Every line from the one with "Given: Click the status bar icon before 上证" through the end of the entries below should be written out exactly; the pictures should not.
(Material shown)
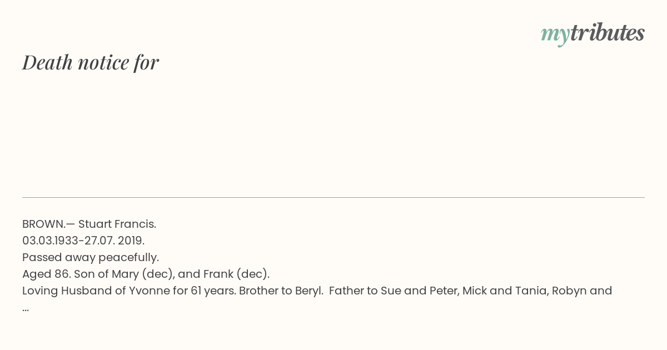The width and height of the screenshot is (667, 350).
Task: Click the mytributes logo
Action: pos(593,34)
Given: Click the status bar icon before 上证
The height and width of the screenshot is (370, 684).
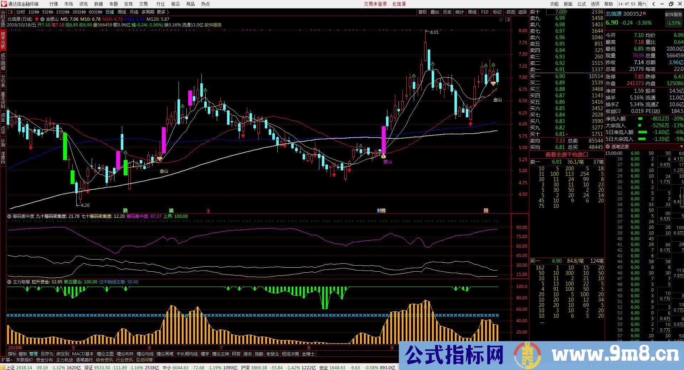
(End Material shown)
Exercise solution ->
Given: Click the status bar icon before 上证
The height and width of the screenshot is (370, 684).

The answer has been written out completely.